- [TASK TO COMPLETE] Rewrite the material below, replacing each occurrence of "GUI agent" with "screen assistant" and leaving every other character as it is.
* Begin *
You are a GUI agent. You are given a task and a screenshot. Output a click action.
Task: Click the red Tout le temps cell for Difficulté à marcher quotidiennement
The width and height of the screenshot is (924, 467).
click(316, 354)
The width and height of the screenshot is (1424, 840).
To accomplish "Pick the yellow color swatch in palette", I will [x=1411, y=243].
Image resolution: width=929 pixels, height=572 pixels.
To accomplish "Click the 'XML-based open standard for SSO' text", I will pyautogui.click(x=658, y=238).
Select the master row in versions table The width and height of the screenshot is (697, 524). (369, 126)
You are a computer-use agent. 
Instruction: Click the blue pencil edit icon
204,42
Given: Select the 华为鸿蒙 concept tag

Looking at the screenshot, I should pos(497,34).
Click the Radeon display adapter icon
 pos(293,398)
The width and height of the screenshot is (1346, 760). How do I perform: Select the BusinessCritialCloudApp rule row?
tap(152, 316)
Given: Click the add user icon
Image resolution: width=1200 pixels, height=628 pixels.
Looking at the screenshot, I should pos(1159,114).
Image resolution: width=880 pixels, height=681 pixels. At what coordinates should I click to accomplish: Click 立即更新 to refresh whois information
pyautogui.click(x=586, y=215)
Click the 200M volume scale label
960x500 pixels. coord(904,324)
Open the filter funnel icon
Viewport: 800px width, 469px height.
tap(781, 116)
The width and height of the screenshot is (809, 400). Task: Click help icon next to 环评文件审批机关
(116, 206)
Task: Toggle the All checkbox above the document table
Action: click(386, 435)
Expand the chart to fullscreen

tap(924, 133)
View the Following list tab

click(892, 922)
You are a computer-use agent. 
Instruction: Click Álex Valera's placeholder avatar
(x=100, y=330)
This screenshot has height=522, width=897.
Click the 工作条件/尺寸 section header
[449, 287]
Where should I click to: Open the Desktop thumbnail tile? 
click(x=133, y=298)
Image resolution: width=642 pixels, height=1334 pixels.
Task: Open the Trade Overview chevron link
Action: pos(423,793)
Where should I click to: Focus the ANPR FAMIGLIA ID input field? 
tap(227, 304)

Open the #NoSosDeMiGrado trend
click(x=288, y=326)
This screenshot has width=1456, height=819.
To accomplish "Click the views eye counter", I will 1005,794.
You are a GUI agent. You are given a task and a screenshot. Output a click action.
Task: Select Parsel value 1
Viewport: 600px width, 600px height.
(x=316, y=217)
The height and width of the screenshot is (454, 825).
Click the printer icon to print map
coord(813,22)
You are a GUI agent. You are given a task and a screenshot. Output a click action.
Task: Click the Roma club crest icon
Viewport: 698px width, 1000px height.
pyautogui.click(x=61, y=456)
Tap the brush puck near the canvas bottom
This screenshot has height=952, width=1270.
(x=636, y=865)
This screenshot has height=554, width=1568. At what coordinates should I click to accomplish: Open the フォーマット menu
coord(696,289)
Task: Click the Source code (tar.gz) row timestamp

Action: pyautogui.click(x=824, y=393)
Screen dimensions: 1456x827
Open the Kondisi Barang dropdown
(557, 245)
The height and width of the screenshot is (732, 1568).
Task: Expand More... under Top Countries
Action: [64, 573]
* End *
- [CORRECT OUTPUT]
You are a screen assistant. You are given a task and a screenshot. Output a click action.
Task: Click the red Tout le temps cell for Difficulté à marcher quotidiennement
The width and height of the screenshot is (924, 467).
click(316, 354)
The width and height of the screenshot is (1424, 840).
To accomplish "Pick the yellow color swatch in palette", I will [x=1411, y=243].
Image resolution: width=929 pixels, height=572 pixels.
To accomplish "Click the 'XML-based open standard for SSO' text", I will pyautogui.click(x=658, y=238).
Select the master row in versions table The width and height of the screenshot is (697, 524). (369, 126)
You are a computer-use agent. 
Instruction: Click the blue pencil edit icon
204,42
Given: Select the 华为鸿蒙 concept tag

Looking at the screenshot, I should pos(497,34).
Click the Radeon display adapter icon
 pos(293,398)
The width and height of the screenshot is (1346, 760). How do I perform: Select the BusinessCritialCloudApp rule row?
tap(152, 316)
Given: Click the add user icon
Image resolution: width=1200 pixels, height=628 pixels.
Looking at the screenshot, I should pos(1159,114).
Image resolution: width=880 pixels, height=681 pixels. At what coordinates should I click to accomplish: Click 立即更新 to refresh whois information
pyautogui.click(x=586, y=215)
Click the 200M volume scale label
960x500 pixels. coord(904,324)
Open the filter funnel icon
Viewport: 800px width, 469px height.
tap(781, 116)
The width and height of the screenshot is (809, 400). Task: Click help icon next to 环评文件审批机关
(116, 206)
Task: Toggle the All checkbox above the document table
Action: click(386, 435)
Expand the chart to fullscreen

tap(924, 133)
View the Following list tab

click(892, 922)
You are a computer-use agent. 
Instruction: Click Álex Valera's placeholder avatar
(x=100, y=330)
This screenshot has height=522, width=897.
Click the 工作条件/尺寸 section header
[449, 287]
Where should I click to: Open the Desktop thumbnail tile? 
click(x=133, y=298)
Image resolution: width=642 pixels, height=1334 pixels.
Task: Open the Trade Overview chevron link
Action: pos(423,793)
Where should I click to: Focus the ANPR FAMIGLIA ID input field? 
tap(227, 304)

Open the #NoSosDeMiGrado trend
click(x=288, y=326)
This screenshot has width=1456, height=819.
To accomplish "Click the views eye counter", I will 1005,794.
You are a screen assistant. You are given a task and a screenshot. Output a click action.
Task: Select Parsel value 1
Viewport: 600px width, 600px height.
(x=316, y=217)
The height and width of the screenshot is (454, 825).
Click the printer icon to print map
coord(813,22)
You are a screen assistant. You are given a task and a screenshot. Output a click action.
Task: Click the Roma club crest icon
Viewport: 698px width, 1000px height.
pyautogui.click(x=61, y=456)
Tap the brush puck near the canvas bottom
This screenshot has height=952, width=1270.
(x=636, y=865)
This screenshot has height=554, width=1568. At what coordinates should I click to accomplish: Open the フォーマット menu
coord(696,289)
Task: Click the Source code (tar.gz) row timestamp

Action: pyautogui.click(x=824, y=393)
Screen dimensions: 1456x827
Open the Kondisi Barang dropdown
(557, 245)
The height and width of the screenshot is (732, 1568).
Task: Expand More... under Top Countries
Action: [64, 573]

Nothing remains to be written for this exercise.